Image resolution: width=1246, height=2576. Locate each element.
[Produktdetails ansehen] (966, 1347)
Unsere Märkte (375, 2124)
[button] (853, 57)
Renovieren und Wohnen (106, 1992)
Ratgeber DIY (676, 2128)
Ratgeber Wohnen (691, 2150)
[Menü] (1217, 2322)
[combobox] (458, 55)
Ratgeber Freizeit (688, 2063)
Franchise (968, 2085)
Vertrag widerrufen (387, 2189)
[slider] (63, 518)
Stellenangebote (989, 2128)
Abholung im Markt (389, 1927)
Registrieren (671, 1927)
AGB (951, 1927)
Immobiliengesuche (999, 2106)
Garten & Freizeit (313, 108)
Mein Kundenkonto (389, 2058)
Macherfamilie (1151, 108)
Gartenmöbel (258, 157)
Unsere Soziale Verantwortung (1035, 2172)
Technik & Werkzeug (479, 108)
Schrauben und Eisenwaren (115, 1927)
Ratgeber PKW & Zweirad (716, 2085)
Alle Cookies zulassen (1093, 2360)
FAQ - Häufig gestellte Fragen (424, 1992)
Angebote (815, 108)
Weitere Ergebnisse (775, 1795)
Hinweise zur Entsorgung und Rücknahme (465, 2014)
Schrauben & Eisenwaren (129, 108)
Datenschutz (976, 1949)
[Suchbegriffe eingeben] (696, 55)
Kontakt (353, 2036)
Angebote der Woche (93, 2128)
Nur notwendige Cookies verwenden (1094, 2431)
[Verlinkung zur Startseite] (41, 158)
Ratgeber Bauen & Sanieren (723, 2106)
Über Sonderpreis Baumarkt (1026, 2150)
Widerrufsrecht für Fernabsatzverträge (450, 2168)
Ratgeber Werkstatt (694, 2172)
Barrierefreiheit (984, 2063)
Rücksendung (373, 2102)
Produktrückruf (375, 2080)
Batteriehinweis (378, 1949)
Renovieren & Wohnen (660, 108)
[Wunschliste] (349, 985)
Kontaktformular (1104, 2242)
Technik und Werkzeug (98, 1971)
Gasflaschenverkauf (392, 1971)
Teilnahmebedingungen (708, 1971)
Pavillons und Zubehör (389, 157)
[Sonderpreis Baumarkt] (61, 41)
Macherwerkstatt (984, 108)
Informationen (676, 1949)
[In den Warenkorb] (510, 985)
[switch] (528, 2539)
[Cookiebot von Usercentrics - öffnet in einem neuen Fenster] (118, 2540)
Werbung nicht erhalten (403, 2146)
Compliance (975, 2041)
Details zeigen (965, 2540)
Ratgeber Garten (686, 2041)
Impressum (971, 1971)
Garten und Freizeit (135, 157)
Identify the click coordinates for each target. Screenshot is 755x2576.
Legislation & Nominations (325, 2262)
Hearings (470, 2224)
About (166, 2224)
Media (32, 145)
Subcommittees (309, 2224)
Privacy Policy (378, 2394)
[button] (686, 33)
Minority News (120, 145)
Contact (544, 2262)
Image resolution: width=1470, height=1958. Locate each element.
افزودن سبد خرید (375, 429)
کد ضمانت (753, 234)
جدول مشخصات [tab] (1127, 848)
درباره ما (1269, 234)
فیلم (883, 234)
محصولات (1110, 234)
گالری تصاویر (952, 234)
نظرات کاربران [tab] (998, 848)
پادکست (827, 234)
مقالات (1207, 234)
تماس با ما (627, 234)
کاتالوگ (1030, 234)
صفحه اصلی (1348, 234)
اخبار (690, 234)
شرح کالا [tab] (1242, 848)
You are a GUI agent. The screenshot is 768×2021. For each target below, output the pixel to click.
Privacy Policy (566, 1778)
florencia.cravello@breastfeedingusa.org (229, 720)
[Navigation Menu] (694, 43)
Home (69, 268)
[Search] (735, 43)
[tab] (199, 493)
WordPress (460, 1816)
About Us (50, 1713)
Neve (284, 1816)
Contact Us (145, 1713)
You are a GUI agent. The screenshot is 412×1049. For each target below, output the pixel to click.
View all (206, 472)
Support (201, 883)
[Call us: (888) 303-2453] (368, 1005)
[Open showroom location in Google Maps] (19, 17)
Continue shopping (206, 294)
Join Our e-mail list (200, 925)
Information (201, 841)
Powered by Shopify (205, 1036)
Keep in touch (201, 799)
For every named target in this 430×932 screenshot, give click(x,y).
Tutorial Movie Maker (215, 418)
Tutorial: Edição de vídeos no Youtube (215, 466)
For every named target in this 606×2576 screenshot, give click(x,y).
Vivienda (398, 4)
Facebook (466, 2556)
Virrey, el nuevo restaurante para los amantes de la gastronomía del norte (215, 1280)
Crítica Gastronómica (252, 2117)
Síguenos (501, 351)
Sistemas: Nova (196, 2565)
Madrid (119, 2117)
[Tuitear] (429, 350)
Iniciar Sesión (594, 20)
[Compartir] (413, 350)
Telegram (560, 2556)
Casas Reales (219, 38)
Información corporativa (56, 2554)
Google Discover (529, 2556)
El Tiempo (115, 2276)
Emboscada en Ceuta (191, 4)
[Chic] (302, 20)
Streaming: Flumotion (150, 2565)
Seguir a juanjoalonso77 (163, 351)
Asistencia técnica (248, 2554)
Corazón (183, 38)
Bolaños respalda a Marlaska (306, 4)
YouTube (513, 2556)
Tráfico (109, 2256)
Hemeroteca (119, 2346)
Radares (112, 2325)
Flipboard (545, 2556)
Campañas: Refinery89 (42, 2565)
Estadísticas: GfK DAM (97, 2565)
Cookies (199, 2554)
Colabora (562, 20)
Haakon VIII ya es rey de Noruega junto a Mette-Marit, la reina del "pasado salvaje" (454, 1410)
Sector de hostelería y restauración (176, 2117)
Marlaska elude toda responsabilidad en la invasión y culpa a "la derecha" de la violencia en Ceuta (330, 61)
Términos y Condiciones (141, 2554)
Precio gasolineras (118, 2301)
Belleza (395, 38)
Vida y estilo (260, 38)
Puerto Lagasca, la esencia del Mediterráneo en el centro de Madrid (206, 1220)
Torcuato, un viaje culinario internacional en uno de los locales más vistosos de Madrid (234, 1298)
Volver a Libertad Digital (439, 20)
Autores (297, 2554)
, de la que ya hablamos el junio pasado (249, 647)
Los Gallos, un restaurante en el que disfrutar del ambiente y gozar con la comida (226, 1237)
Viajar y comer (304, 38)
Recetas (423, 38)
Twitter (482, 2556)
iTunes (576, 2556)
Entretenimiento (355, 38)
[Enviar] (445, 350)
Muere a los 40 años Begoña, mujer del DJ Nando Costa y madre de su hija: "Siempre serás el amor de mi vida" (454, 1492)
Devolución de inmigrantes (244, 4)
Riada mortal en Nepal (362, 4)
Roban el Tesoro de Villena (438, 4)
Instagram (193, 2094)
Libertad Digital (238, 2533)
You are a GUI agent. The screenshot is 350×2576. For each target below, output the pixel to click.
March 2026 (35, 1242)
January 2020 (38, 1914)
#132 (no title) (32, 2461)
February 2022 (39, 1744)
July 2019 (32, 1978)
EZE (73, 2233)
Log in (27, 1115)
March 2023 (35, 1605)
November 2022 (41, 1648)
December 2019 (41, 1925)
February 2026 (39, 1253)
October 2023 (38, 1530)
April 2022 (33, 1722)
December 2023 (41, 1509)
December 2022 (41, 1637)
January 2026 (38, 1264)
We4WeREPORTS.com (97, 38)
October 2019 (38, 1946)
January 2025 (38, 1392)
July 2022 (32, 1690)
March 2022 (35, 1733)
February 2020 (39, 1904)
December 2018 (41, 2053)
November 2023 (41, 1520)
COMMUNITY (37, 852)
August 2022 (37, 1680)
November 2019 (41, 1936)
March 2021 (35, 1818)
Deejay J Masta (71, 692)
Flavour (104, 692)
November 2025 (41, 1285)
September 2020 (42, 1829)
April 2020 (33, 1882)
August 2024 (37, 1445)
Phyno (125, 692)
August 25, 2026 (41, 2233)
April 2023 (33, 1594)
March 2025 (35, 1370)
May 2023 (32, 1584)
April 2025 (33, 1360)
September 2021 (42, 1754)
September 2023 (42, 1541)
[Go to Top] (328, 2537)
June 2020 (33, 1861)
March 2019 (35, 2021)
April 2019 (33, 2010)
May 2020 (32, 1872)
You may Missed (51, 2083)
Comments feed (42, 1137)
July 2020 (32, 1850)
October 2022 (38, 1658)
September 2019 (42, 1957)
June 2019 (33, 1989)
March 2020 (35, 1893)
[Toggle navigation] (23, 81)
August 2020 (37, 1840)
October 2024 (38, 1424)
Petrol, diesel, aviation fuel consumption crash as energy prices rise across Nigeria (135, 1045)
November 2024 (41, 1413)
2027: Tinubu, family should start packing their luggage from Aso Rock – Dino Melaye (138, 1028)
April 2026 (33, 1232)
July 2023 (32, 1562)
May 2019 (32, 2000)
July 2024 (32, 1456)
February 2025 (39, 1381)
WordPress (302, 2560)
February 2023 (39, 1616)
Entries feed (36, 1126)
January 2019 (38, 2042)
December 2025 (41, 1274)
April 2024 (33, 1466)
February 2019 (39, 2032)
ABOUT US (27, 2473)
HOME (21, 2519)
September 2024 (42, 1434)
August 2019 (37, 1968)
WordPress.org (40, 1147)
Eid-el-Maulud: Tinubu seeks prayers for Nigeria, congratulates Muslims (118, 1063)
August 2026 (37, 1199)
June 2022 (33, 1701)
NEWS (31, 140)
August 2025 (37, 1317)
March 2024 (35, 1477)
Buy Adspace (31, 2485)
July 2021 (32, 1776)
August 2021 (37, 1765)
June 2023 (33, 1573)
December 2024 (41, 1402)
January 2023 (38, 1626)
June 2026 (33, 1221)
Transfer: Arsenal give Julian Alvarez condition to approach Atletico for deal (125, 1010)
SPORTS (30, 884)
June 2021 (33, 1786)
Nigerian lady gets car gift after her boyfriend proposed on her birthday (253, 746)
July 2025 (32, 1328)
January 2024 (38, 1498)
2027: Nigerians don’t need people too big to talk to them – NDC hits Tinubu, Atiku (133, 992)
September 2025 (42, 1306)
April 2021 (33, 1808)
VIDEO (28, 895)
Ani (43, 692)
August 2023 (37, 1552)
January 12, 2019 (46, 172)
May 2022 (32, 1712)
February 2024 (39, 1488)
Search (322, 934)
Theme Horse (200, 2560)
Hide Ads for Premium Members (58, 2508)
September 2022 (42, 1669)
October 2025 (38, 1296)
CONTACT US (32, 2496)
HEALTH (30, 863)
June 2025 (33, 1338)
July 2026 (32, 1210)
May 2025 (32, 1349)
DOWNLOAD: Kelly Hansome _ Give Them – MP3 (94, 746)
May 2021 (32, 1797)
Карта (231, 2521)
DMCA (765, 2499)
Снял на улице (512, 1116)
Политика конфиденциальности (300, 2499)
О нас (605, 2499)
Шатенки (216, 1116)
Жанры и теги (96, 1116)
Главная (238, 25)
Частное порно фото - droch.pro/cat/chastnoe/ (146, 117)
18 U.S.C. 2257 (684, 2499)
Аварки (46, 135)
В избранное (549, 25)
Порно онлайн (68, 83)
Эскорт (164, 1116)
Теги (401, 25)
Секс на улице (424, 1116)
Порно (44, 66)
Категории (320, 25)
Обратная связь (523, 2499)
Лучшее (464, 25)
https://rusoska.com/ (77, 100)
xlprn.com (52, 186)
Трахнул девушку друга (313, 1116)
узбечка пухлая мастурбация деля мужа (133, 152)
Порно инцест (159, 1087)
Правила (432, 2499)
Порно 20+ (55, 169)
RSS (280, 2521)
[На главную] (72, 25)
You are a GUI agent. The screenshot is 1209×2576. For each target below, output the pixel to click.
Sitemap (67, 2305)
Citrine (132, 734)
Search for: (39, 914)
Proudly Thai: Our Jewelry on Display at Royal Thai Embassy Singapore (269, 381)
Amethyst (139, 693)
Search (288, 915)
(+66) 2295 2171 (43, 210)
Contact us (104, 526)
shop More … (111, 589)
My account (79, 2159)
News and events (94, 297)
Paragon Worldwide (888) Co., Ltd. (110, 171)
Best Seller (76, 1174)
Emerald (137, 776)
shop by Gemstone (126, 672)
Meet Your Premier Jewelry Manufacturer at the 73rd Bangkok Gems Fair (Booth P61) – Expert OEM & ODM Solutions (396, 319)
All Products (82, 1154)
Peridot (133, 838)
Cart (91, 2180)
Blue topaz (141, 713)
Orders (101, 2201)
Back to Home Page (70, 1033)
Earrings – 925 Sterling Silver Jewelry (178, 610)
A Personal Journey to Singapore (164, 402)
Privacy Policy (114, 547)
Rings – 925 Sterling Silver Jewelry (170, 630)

What to work on: All lines above from the line with "Seguir a juanjoalonso77 (163, 351)" through the line with "Flipboard (545, 2556)", both included, are to be set down exactly, with nothing else.

Result of the exercise:
Seguir a juanjoalonso77 (163, 351)
Asistencia técnica (248, 2554)
Corazón (183, 38)
Bolaños respalda a Marlaska (306, 4)
YouTube (513, 2556)
Tráfico (109, 2256)
Hemeroteca (119, 2346)
Radares (112, 2325)
Flipboard (545, 2556)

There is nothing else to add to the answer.